Nenhum juiz pode ter uma “competência universal’, ou seja, ampliar o seu poder julgador, sem que haja permissão de lei.

Veja-se o caso da Lava Jato, que envolveu o presidente Lula. O então juiz Sérgio Moro transformou a sua competência em “juízo universal de combate à corrupção

Sob pretexto de combater a impunidade, burlou-se o princípio do juiz natural, que “é importante garantia de imparcialidade”.

Não se justifica dizer, que tudo é permitido na defesa do Estado.

Tal raciocínio adota a conclusão de Maquiavel, a quem razões de Estado justificariam qualquer conduta, ou seja, os fins justificam os meios e, consequentemente, tudo é permitido.

A imparcialidade do juiz é fundamental ao devido processo legal.

Atualmente, o país assiste lesões sucessivas em desfavor dos direitos e garantias individuais.

Isso porque, o ministro Alexandre Moraes isoladamente está exercendo competência universal, sob o pretexto de defesa da democracia.

O que era para investigar “fake News” contra o Supremo está sendo usado para apurar  casos de vacinação da Covid e incorreções em textos de projetos de lei tramitando no Congresso.

Serviu até para afastar governador, quando a competência é clara do STJ.

Em tais circunstancias, o STF tem o dever de respeitar a lei e sua jurisprudência.

O curioso é que a investigação citada não tem o apoio do Ministério Público, órgão que requereu o arquivamento dos autos mais de uma vez, a primeira delas em abril de 2019.

Fica a dúvida sobre a utilidade de inquérito que, ao final, poderá ser arquivado pelo Ministério Público Federal, ou seja, sem fundamento jurídico sólido.

Não se justifica, que por “companheirismo” a Corte acolha todos os procedimentos usados pelo ministro Alexandre de Moraes.

Por mais bem-intencionado que seja esse magistrado, pode-se admitir que exorbite de suas funções, com o aval do STF.

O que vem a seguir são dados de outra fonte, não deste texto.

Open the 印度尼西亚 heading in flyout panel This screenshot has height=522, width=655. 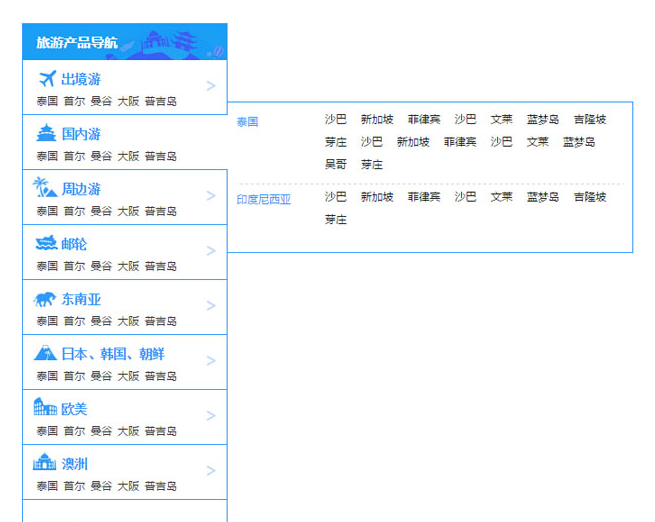click(263, 199)
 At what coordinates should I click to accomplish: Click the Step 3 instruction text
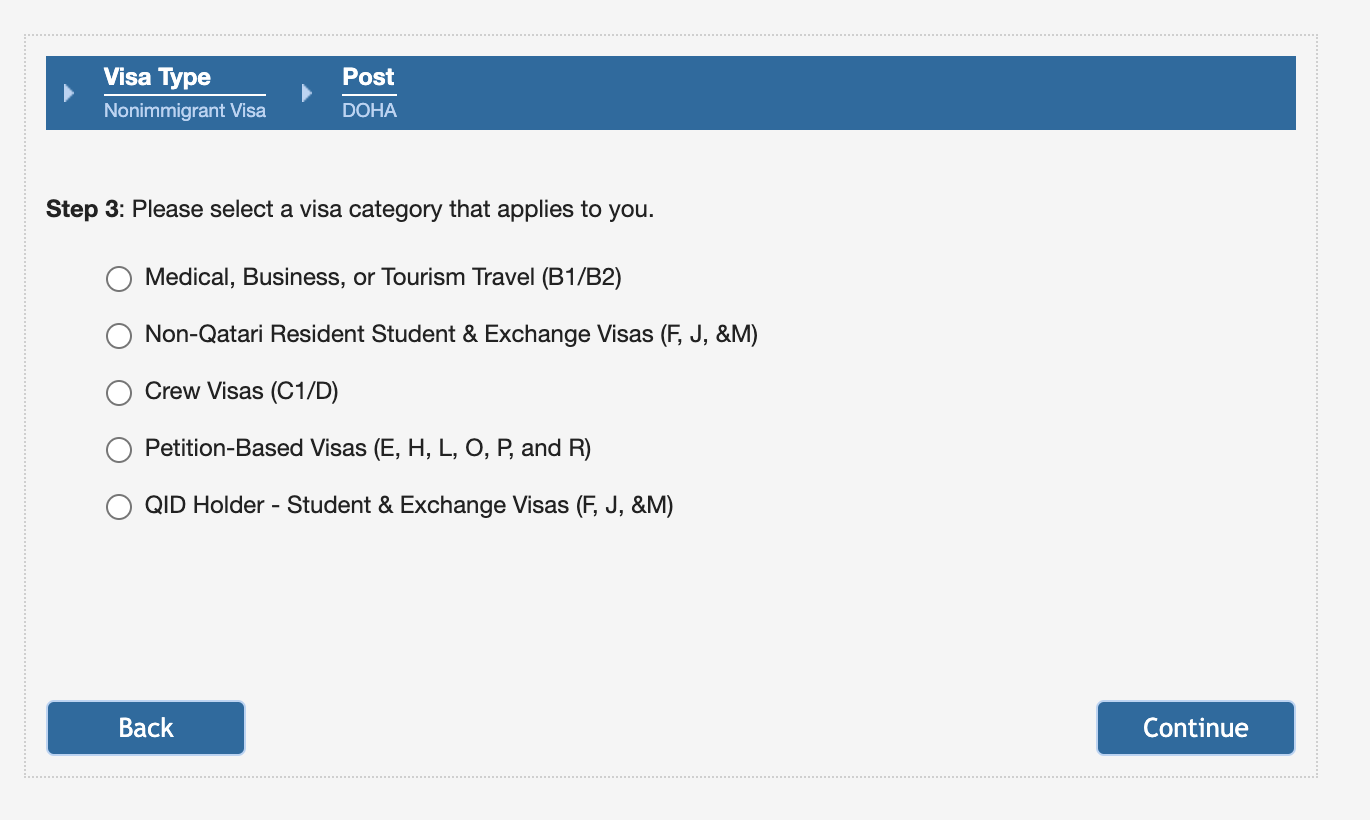pyautogui.click(x=350, y=210)
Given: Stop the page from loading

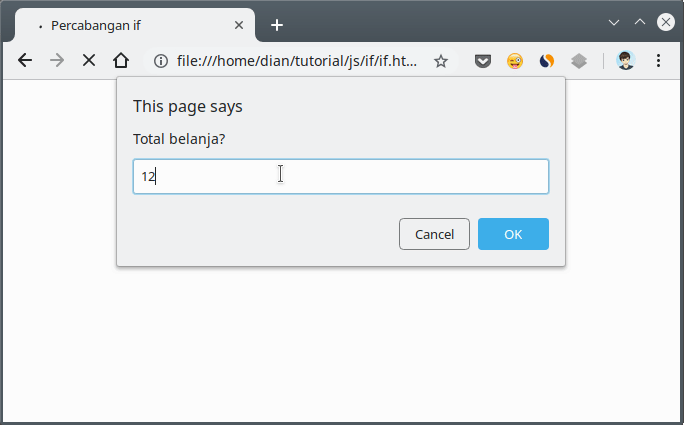Looking at the screenshot, I should [89, 60].
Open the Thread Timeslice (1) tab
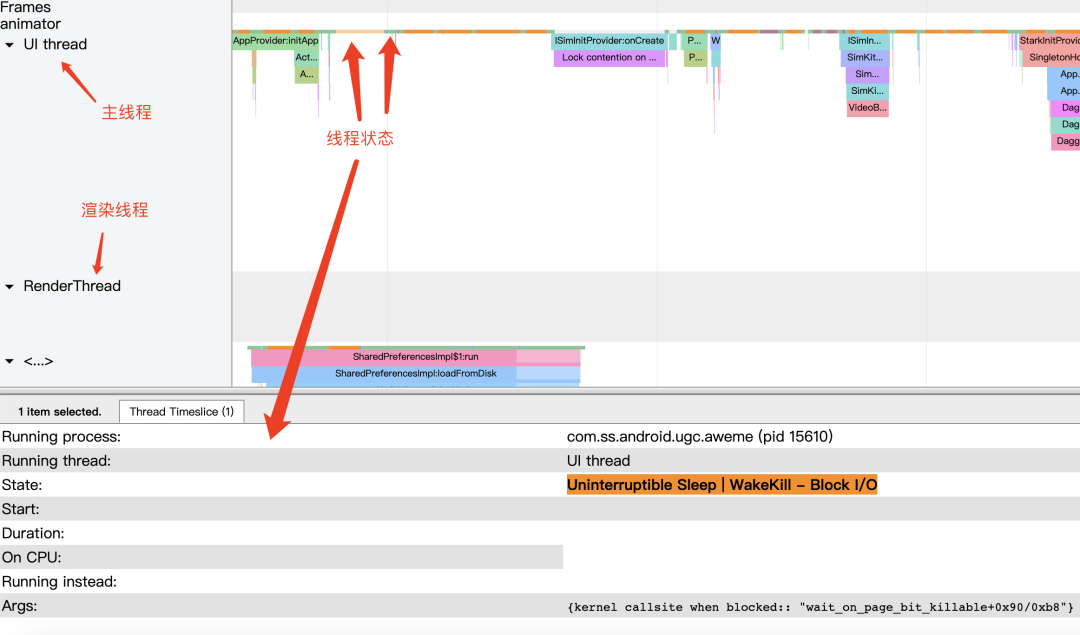Screen dimensions: 1080x635 [181, 412]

A operação da Polícia Federal montada para investigar o 8 de janeiro, confunde-se com inquéritos de fake News e outras matérias

Já foram apresentadas denúncias contra centenas de pessoas, embora petições iniciais não contenham descrições pormenorizadas das condutas de cada um dos acusados, ferindo o princípio da individualização da pena…

Um ex-ministro da Justiça, ainda em fase de investigação da sua conduta, sofrendo notoriamente problemas de saúde, não tem o direito sequer de ir para um hospital da sua escolha.

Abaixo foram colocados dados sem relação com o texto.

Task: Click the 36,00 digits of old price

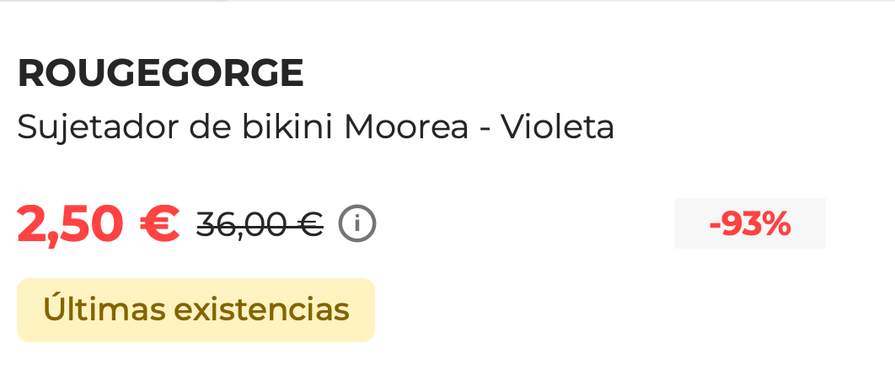Action: click(x=245, y=225)
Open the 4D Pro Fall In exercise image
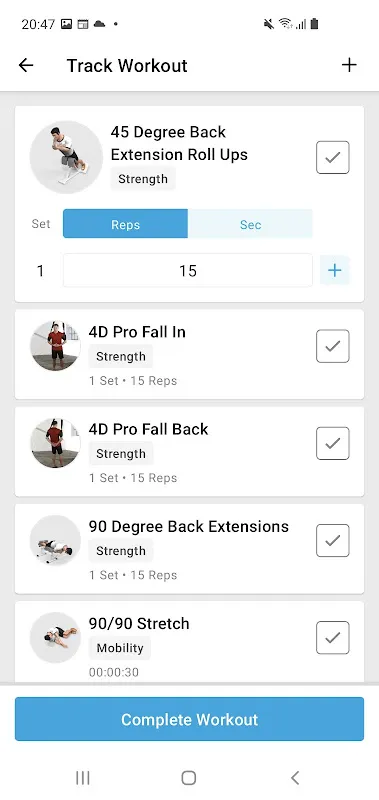Screen dimensions: 379x800 coord(56,346)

É bom lembrar que o preso tem assegurado pela Constituição Federal o respeito à integridade física e moral, e não poderá ser submetido a tortura nem a tratamento desumano ou degradante (Art. 5º, III e XLIX da CF).

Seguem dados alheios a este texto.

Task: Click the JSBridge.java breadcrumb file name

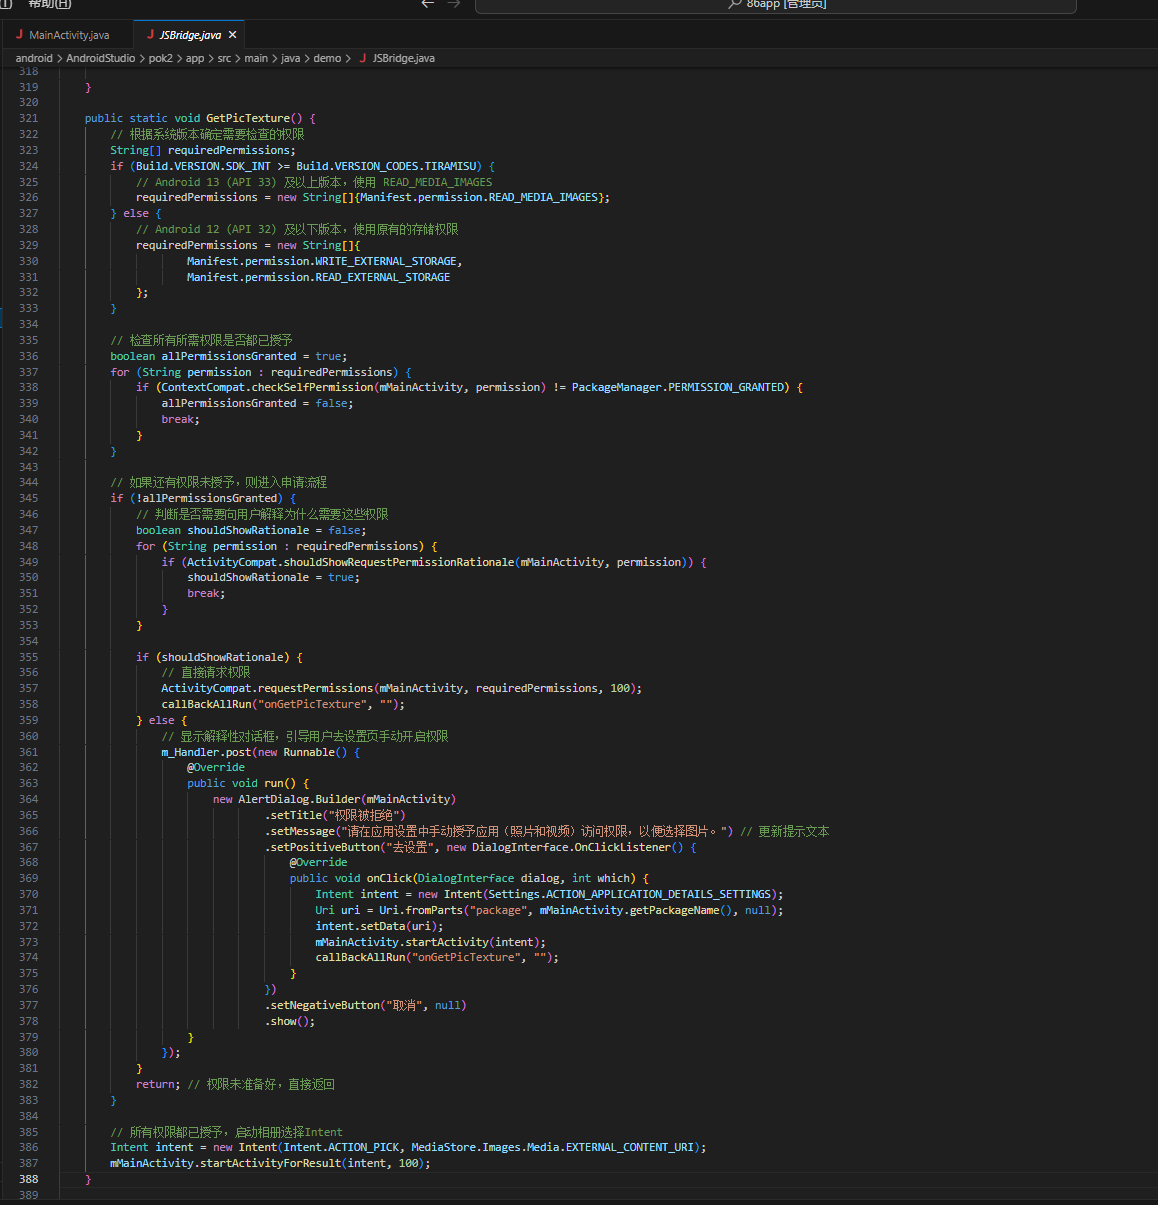Action: 403,58
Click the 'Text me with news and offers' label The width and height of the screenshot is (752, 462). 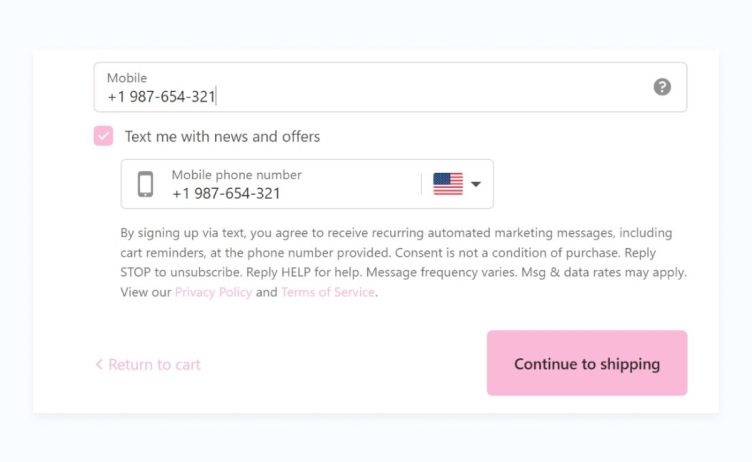tap(222, 137)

Constatam-se ainda limitações de acesso a elementos dos autos, restrição ao uso da palavra nos tribunais, denúncias genéricas têm se repetido e não há sinais de quando vai parar.

As investigações ampliaram-se para crimes terrorismo; associação criminosa; abolição violenta do Estado Democrático de Direito; golpe de Estado; ameaça; perseguição; e incitação ao crime…

Verdadeira miscelânea.

O Estado de Direito, que vem do século 18, foi criado contra o absolutismo monárquico, que era o símbolo da concentração de poder.

“Então, a lógica do Estado de Direito é dividir poder, evitar que uma autoridade só, por mais poderosa que ela seja, decida sobre tudo. Porque se essa autoridade falhar, e é previsível que ela vá falhar, ninguém mais tem proteção em lugar nenhum” afirma o professor de Direito Processual Penal da Universidade Federal Fluminense (UFF) João Pedro Pádua.

Todas essas exorbitancias são absolutamente incompatíveis, com a Constituição brasileira e a democracia.